“It’s the place where people bury their pets,” says Lesley Riddoch, as she attempts to describe the profound connection that Norwegians have for their wooden cabins, or hytte, which can be found across forests and fjords in their hundreds of thousands. “While people change their first homes to accommodate work or family, the hut is a constant, and it is home on an emotional level.”
The broadcaster and land reform campaigner is at the end of a 10-year investigation into what started out as a simple question: could half a million wooden huts sprinkled through the woodlands of Scotland transform the nation’s health, happiness and democracy? The resulting book, Huts: a place beyond, is a clarion call for a revolution in the way that we understand home, leisure and our relationship with the natural world, which has added bite since the pandemic has led many people to reassess their living arrangements.
Reports of a run on the Highland property market post-lockdown have been treated with understandable suspicion by a population who have described the lack of affordable property for locals as a new form of “economic clearances”. But for Riddoch, part of the problem is really about an absence of huts.
“There’s such a pushback against second homes in Scotland, because they are effectively other people’s first homes, while huts – modest, low-impact dwellings – have no impact on local housing stock.”
She again makes the comparison with Norway, where one in 10 own a holiday home, compared with Scotland where it is the preserve of the wealthy elite. The main reason for this massive discrepancy is the type of holiday home that is typical in each country: in Norway, 93% of second homes are purpose-built wooden hytte. There are almost 500,000 of these cabins in Norway, while in Scotland Riddoch estimates there are fewer than 600.
Red wooden rorbus fishermen’s huts in the Lofoten Islands, Norway. Photograph: Realimage/Alamy Stock Photo
These weekend retreats are common at wooded latitudes from Canada, through the Nordic and Baltic states, to Russia, building on a tradition that began in the 1920s and 30s when working people escaped the disease and squalor of the inner cities. They were normally built no more than an hour or so from the main family home, to maximise leisure time, and facilities were deliberately basic to spare expense and fuss. Most notable in the UK were the “plotlands”, makeshift holiday communities that thronged with Londoners in the marshlands and meadows around south Essex.
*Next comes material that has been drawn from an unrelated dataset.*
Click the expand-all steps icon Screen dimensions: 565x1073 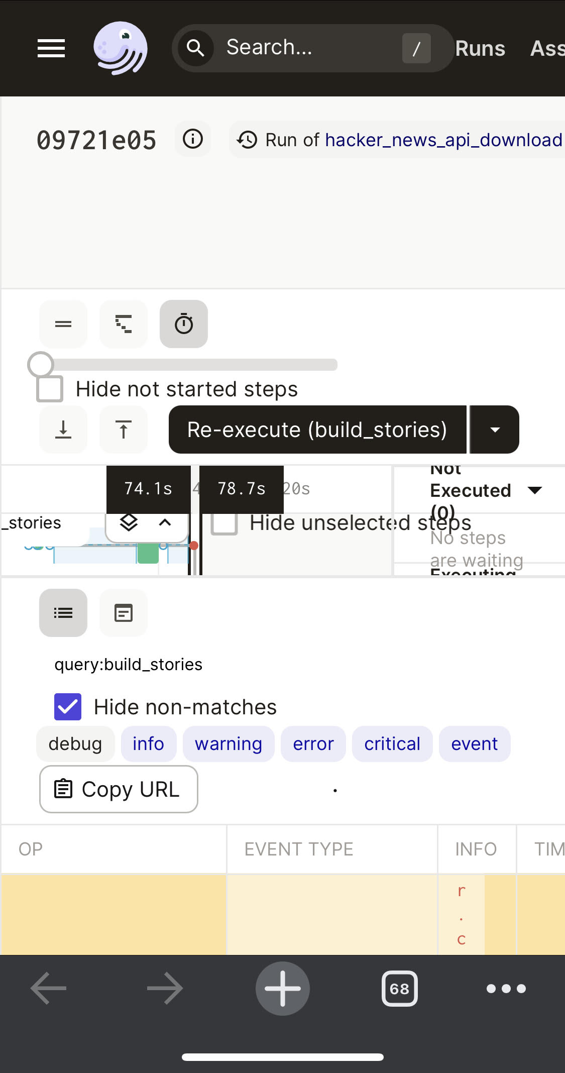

But decades of urban sprawl, tightening legislation and evictions have seen the hutting tradition dwindle, with only a few pockets remaining, sustained by dedicated enthusiasts. There are huts on the Gower peninsula in Wales, at Lendalfoot in south Ayrshire, and Hopeman on the Moray coast. The largest remaining hutting community is at Carbeth, near the Campsie Fells, where residents raised £1.75m in 2013 to buy out their landlord, 90 years after Govan-born socialist William Ferris first set up camp there.
Land reforms over the past three years, which have exempted huts from building regulations and recognised them in planning legislation, have added momentum to the plans to re-establish the hutting tradition in Scotland. But the challenge remains the lack of available land for small-scale building.
As Riddoch warns: “The opportunities don’t meet demand. Huts are built in woods, but the Forestry Commission has traditionally locked its gates and not seen huts as having an amenity value, while private forests are owned by a small number of big players who share the view that forests are not for people.”
There are almost 500,000 of these cabins in Norway, while in Scotland Riddoch estimates there are fewer than 600. Photograph: Iain Masterton/Alamy Stock Photo
Despite this, there are up to 300 new huts in development, according to Donald McPhillimy of Reforesting Scotland, whose Thousand Huts campaign offers detailed practical advice on constructing safe, sustainable huts.
For Ninian Stuart, who build his first hut a decade ago on the Falkland estate in Fife, where a new hutting community is establishing itself, the 9-sq-metre timber construction, with a wide covered porch, which cost around £10,000, is “my favourite place in the world”.